**Task:** Recast every line of the material as an item in a JSON list of strings, one string per line, leaving out blank lines.
## Start Listed records
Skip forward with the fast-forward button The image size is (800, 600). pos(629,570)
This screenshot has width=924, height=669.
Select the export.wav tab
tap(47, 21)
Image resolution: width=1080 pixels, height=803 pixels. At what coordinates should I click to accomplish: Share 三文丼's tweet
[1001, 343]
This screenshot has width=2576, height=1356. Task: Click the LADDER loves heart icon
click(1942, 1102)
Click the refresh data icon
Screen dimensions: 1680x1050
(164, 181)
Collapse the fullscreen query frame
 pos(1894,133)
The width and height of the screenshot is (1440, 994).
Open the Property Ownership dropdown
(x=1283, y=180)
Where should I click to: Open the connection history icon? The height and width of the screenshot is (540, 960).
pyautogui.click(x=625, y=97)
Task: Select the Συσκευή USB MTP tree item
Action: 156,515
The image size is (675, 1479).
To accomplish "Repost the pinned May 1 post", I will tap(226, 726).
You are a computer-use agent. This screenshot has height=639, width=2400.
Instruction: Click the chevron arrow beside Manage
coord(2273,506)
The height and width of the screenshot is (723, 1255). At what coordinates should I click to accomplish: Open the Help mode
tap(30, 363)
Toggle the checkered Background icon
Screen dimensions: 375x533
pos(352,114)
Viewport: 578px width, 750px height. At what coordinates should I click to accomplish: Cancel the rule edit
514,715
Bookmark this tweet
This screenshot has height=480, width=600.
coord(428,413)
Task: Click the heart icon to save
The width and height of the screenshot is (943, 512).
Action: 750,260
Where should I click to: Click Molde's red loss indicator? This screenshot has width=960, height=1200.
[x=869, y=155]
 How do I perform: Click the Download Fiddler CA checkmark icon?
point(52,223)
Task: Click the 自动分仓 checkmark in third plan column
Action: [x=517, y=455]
## End Listed records
**Task answer:**
[
  "Skip forward with the fast-forward button The image size is (800, 600). pos(629,570)",
  "This screenshot has width=924, height=669.",
  "Select the export.wav tab",
  "tap(47, 21)",
  "Image resolution: width=1080 pixels, height=803 pixels. At what coordinates should I click to accomplish: Share 三文丼's tweet",
  "[1001, 343]",
  "This screenshot has width=2576, height=1356. Task: Click the LADDER loves heart icon",
  "click(1942, 1102)",
  "Click the refresh data icon",
  "Screen dimensions: 1680x1050",
  "(164, 181)",
  "Collapse the fullscreen query frame",
  " pos(1894,133)",
  "The width and height of the screenshot is (1440, 994).",
  "Open the Property Ownership dropdown",
  "(x=1283, y=180)",
  "Where should I click to: Open the connection history icon? The height and width of the screenshot is (540, 960).",
  "pyautogui.click(x=625, y=97)",
  "Task: Select the Συσκευή USB MTP tree item",
  "Action: 156,515",
  "The image size is (675, 1479).",
  "To accomplish \"Repost the pinned May 1 post\", I will tap(226, 726).",
  "You are a computer-use agent. This screenshot has height=639, width=2400.",
  "Instruction: Click the chevron arrow beside Manage",
  "coord(2273,506)",
  "The height and width of the screenshot is (723, 1255). At what coordinates should I click to accomplish: Open the Help mode",
  "tap(30, 363)",
  "Toggle the checkered Background icon",
  "Screen dimensions: 375x533",
  "pos(352,114)",
  "Viewport: 578px width, 750px height. At what coordinates should I click to accomplish: Cancel the rule edit",
  "514,715",
  "Bookmark this tweet",
  "This screenshot has height=480, width=600.",
  "coord(428,413)",
  "Task: Click the heart icon to save",
  "The width and height of the screenshot is (943, 512).",
  "Action: 750,260",
  "Where should I click to: Click Molde's red loss indicator? This screenshot has width=960, height=1200.",
  "[x=869, y=155]",
  " How do I perform: Click the Download Fiddler CA checkmark icon?",
  "point(52,223)",
  "Task: Click the 自动分仓 checkmark in third plan column",
  "Action: [x=517, y=455]"
]